Of the landfills, sanitary and otherwise, open for business in 1979, 85 percent are now closed [Miller 527]. Where is all the garbage going? Some municipalities are shipping garbage to other cities, or even other states, a costly proposition. Larger metropolitan agencies have even taken to shipping garbage to third world countries, strapped for cash and eager for the infusion of Yankee dollars. This, of course, only transfers the problem from one population to the other. Stories of wandering garbage barges and orphaned garbage trains have made splashes in American newwpaper headlines.
Covert garbage disposal has become a lucrative business, as the plethora of medical waste washed up along the New Jersey shoreline proves. These anecdotes, while shocking and perversely entertaining, are hardly representative. Recycling really is making a difference. Newspapers, which used to make up 25 to 40 percent of the garbage volume of a typical city, are now effectively banned from household garbage. Aluminum can recycling has become a profitable sideline, both for economically disadvantaged and for the average homeowner trying to offset the ever-increasing cost of garbage collection.

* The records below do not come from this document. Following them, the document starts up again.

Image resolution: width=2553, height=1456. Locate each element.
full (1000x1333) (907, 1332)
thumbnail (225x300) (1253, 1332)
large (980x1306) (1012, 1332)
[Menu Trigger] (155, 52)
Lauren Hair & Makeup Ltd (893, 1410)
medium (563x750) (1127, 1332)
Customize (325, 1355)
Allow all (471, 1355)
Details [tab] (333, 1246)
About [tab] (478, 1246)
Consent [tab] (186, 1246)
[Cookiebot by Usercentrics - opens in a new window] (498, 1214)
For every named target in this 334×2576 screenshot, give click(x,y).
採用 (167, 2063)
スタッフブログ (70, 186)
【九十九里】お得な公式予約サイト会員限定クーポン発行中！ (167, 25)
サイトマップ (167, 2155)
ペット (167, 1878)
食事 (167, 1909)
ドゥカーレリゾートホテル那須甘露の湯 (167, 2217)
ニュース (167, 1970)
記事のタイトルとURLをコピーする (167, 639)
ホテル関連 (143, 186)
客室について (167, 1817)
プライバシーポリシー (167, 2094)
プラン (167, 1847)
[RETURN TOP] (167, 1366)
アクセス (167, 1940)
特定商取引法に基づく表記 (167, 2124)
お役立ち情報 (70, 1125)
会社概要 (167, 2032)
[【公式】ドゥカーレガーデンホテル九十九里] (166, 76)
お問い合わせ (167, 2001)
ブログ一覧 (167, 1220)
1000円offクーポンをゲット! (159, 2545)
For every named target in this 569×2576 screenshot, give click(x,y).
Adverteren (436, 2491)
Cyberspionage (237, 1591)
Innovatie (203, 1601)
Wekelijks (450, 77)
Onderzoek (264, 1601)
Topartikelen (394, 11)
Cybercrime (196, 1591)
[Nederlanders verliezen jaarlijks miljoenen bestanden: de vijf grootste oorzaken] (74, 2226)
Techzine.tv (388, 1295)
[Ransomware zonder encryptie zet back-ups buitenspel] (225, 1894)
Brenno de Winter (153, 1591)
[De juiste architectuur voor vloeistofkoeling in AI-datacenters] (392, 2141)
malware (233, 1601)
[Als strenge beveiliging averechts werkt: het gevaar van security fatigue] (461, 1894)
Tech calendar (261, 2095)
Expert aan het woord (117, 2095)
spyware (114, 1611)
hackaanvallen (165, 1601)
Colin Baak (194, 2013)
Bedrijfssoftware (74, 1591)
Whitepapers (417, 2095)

Construction waste is now barred from landfills in most locales; this high volume material is now recycled or put to Earth-friendly uses, such as making barrier reefs. Plans for the safe incineration of refuse to generate electric power have presented some highly contentious issues. The ash from such incinerators is normally highly toxic, since it concentrates existing toxins, and must be disposed of as such. Citizens object to these plants, in a frenzy of Not-In-My-Backyard syndrome. A clear-cut answer is probably non-existent. Several effective programs, enacted in unison, will probably lead us to success.